ESKADER’in Babıali Toplantılarında bizi bir araya getirdiği Vehip Sinan’ı anma programında ilginç analizler ve bir takım projeler akla geldi.
Bunlardan en önceliklisi –bana göre- Vehip Sinan adına bir karikatür yarışması fikriydi.
Konuşmalardan çıkardığım bir diğer husus, çizer ve yayıncı ilişkisi.
Bu konuda özeleştiri yapan yılların çizeri Yurdagün Göker, kanayan yaraya tuz bastı.
Çünkü yıllardır çizerleri kullanan “simsar yayıncılar,” sanki onların iaşelerini temin etmek gibi bir yükümlülüğü yokmuş gibi, sömürdüler.
Bu Türkiye’nin ayıbıdır aynı zamanda. Yeşilçam aktörleri veya emekçileri bile yıllardır kendilerini sömüren patronları hakkında en demokratik hakkını kullanıp yürüyüş yaptılar, seslerini duyurdular.
Ama bizim gariban çizerlerin böyle bir lüksü bile yok.
Göker: “Vehip Sinan tamam bir ustaydı. Ama aynı zamanda bakmakta olduğu kız kardeşleri vardı. Parasını alamayıp, evine ekmek götüremediği zaman bile olmuştu” diyordu.
*
Gürbüz Azak usta ise eli kalem tutan çizerlerin bu dünyaya “iyi niyet elçileri” olarak geldiğini hatırlattı. Hatta bu sözlerin sahibinin Vehip Sinan usta olduğunu da...
Karikatürist İbrahim Özdabak ise yıllardır birlikte çalıştığı Vehip Sinan’la ilgili hatıralarını aktarırken onu çağın Nasreddin Hoca’sı diye tarif etti. Can Alpgüvenç ise, onunla ilgili hoş anılarını anlatarak herkesi tebessüme getirdi.
Vehip Sinan’ın “zıpır çocuk” diye takıldığı Ümit Şimşek de bir iki hatırasını naklederek onu yâd etti.

────────────────────────────────────────

- [Görev 1]:
Vehip Sinan anma yazısında "ESKADER’in Babıali Toplantılarında" ifadesinden başlayıp "lüksü bile yok." ifadesiyle biten bölümü, bu son ifade de dahil olmak üzere, yeniden yazın. Bölümü "simsar" yerine "aracı" koyarak güncelleyin.
- [Görev 2]:
Vehip Sinan anma yazısını son cümlesinden sonra sürdürerek ileri götürün.
Satırlara başvurmanız gerekmez.

- [Verilen Bilgiler]:
────────────────────────────────────────

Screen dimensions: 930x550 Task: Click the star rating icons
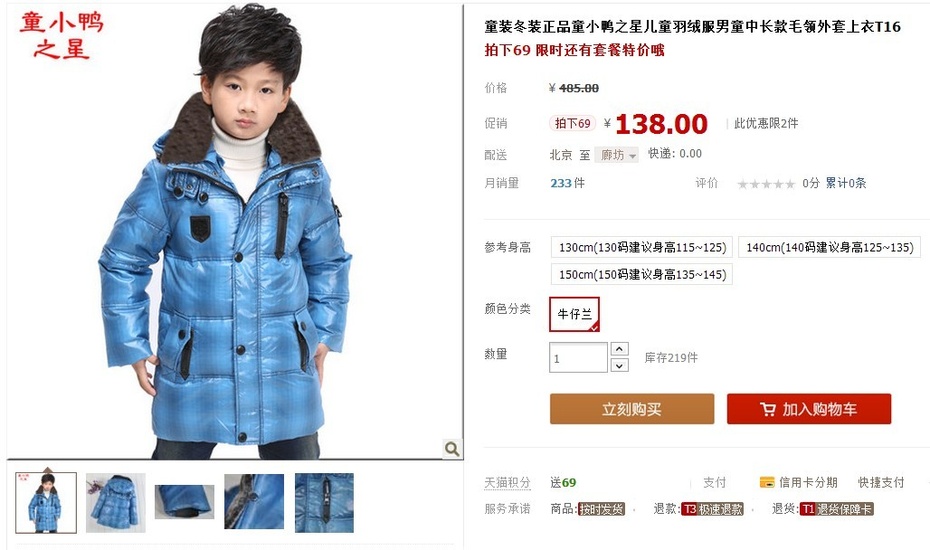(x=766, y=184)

────────────────────────────────────────

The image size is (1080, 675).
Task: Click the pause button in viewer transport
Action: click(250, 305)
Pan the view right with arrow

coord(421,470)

────────────────────────────────────────

- [Yanıt 1]:
ESKADER’in Babıali Toplantılarında bizi bir araya getirdiği Vehip Sinan’ı anma programında ilginç analizler ve bir takım projeler akla geldi.
Bunlardan en önceliklisi –bana göre- Vehip Sinan adına bir karikatür yarışması fikriydi.
Konuşmalardan çıkardığım bir diğer husus, çizer ve yayıncı ilişkisi.
Bu konuda özeleştiri yapan yılların çizeri Yurdagün Göker, kanayan yaraya tuz bastı.
Çünkü yıllardır çizerleri kullanan “aracı yayıncılar,” sanki onların iaşelerini temin etmek gibi bir yükümlülüğü yokmuş gibi, sömürdüler.
Bu Türkiye’nin ayıbıdır aynı zamanda. Yeşilçam aktörleri veya emekçileri bile yıllardır kendilerini sömüren patronları hakkında en demokratik hakkını kullanıp yürüyüş yaptılar, seslerini duyurdular.
Ama bizim gariban çizerlerin böyle bir lüksü bile yok.

- [Yanıt 2]:
Yavuz Bahadıroğlu, “Vehip Sinan hassas bir insandı. Belki de çizgi karekterleri ‘Topuz ve Tamer’ kıskanmasın diye hiç evlenmedi.”
Yurdagün Göker, mizahın bir tiryakilik olduğunu, gün geçtikçe dozun arttırılması gerektiğini söyledi. Vehip Sinan öfkesini çok iyi bir şekilde kontrol etmesini bilen ve insanları kırmadan eleştiren biriydi diyerek onun “beyefendi” yanını hatırlattı.
Kültür Daire Başkanı Nevzat Baylan ilginç bir tesbitte bulundu, “Maalesef bizler toplum olarak cenaze cami avlusundayken kalabalık oluyoruz da mezarı başına gelince yalnız bırakıyoruz. Marifet iltifata tabiidir. Bazı değerlerimizi hayattayken sahiplenmeliyiz. Yaşarken insanlara saygı göstermeliyiz. Biz de gerçek sanatçı çok yetişmiyor.”
*
Halbuki hemen yanında Bab-ı Ali terbiyesi görmüş, yazar-çizer Gürbüz Azak oturuyordu.
Ona bakınca, “Onun da değerini öldükten sonra mı anlayacağız” diye iç geçirdim.
Evet, “gidenleri anarken” hiç olmazsa buradakilerin kıymetini bilelim.
Onları ölmeden öldürmeyelim!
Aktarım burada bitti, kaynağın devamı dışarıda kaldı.